TEXTE D'ÉTUDE:
++++++++++++++++++++

Qui peut sincèrement soutenir que les gouvernements européens (le nôtre parmi d’autres) rêvent secrètement d’instaurer un régime autoritaire voire dictatorial, de restreindre nos libertés démocratiques ? Certes ces régimes ne sont pas plus que d’autres des partisans du « self-governement » privilégiant la participation du peuple à l’élaboration des lois, mais ils sont bel et bien des régimes libéraux où la liberté individuelle reste une valeur centrale ! N’hésitons pas à écarter ce genre de foutaises qui nous obstruent le chemin si nous voulons effectivement être prêts à nous confronter aux vrais défis de notre temps, dont la pandémie est un des révélateurs les plus puissants avec le changement climatique. Les questions posées en effet sont d’une évidence quasi biblique :

Comment allons-nous pouvoir sortir de l’urgence (par ailleurs nécessaire aujourd’hui) pour anticiper sur le long terme d’ « un monde d’après » capable de vivre avec la présence probable de tels virus ? Comment allons-nous organiser nos systèmes de santé pour faire face à de telles éventualités désormais ? Comment s’organiser pour retrouver une vie « normale » malgré l’action des virus ? Une meilleure connaissance virologique et épidémiologique devront bien sûr participer de cette transformation de l’ « ancien » monde…

Comment allons-nous lutter contre le dérèglement climatique en limitant l’émission de gaz à effet de serre et en préservant le mieux possible la biodiversité ? Changer notre modèle agricole sans aggraver le sort de nos petits agriculteurs (et même en l’améliorant) ? Consommer mieux de façon à préserver la planète ?

++++++++++++++++++++

CONSIGNES ET EXERCICES:
1. Recopiez toutes les phrases interrogatives du texte d'étude qui commencent par « Comment ».
2. Rédigez la suite du texte sur la pandémie et le changement climatique, à partir de sa dernière phrase.

DONNÉES FOURNIES:
++++++++++++++++++++

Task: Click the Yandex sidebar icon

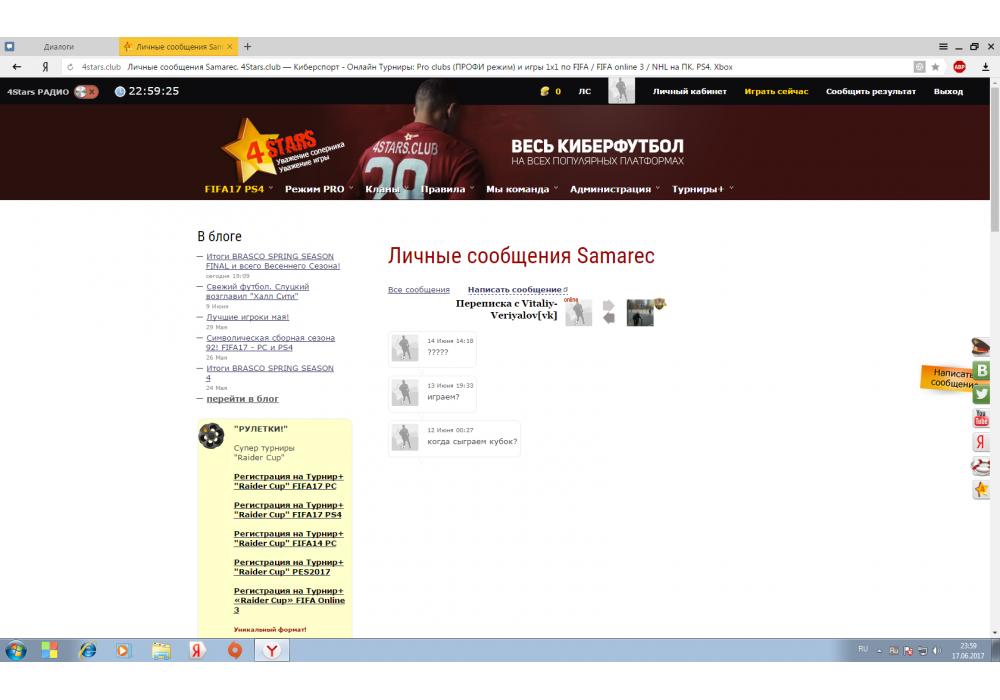Action: 982,442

++++++++++++++++++++

CORRIGÉ:
1.
- Comment allons-nous pouvoir sortir de l’urgence (par ailleurs nécessaire aujourd’hui) pour anticiper sur le long terme d’ « un monde d’après » capable de vivre avec la présence probable de tels virus ?
- Comment allons-nous organiser nos systèmes de santé pour faire face à de telles éventualités désormais ?
- Comment s’organiser pour retrouver une vie « normale » malgré l’action des virus ?
- Comment allons-nous lutter contre le dérèglement climatique en limitant l’émission de gaz à effet de serre et en préservant le mieux possible la biodiversité ?

2.
Œuvrer sur le plan géopolitique à un nouvel équilibre mondial plus pacifique, moins violent, et mieux régulé par les institutions internationales ?

Lutter résolument contre les inégalités sociales et retrouver le rôle plein et entier d’une République sociale, en suivant peut-être le chemin que Jo Biden, le « nouveau Roosevelt », semble nous indiquer…

Ces grandes questions devraient faire consensus dans le débat politique, et la délibération démocratique devrait pouvoir s’organiser sereinement autour d’elles dans un climat relativement apaisé et constructif… Ce que nous offrent nos hommes politiques est infiniment éloigné de cette perspective, et l’opinion publique reste ainsi polarisée sur des sentiments venimeux et ressentimentaux qui obstruent complètement la vue. Finalement, nous pouvons avoir l’impression que la défiance, la plainte et la colère sont peut-être l’essentiel, et non le contenu de cette défiance, de cette plainte ou de cette colère…. Peu importe le flacon, pourvu qu’on ait l’ivresse. Peu importe l’objet, pourvu que ces sentiments toxiques puissent s’exercer… Les objets varient, on a simplement besoin de bouc-émissaires :les élites politiques corrompues, bien sûr, mais aussi les pourfendeurs de libertés, les prétendus cadeaux faits aux pauvres ou aux immigrés, les profiteurs de l’allocation chômage ou de l’allocation familiale (tout particulièrement les étrangers) sous le regard complice de l’Etat, l’attitude dispendieuse de ce dernier pendant la Pandémie (« Trop de protection ! La France n’en a pas les moyens ! On ne va pas tarder à déchanter ! », tel était le propos d’une personne rencontrée hier) …etc. Les arguments peuvent même se retourner en leur contraire, peu importe, pourvu qu’ils nourrissent une dénonciation (les laxistes, les islamophobes, ceux qui veulent s’attaquer aux allocations chômage)… Si tel est vraiment le cas, la raison ne peut guère nous aider, et la discussion devient inutile : l’essentiel est ailleurs, et nous devons continuer à croire ce qui nous arrange… et alimenter notre fabrique à ressentiment.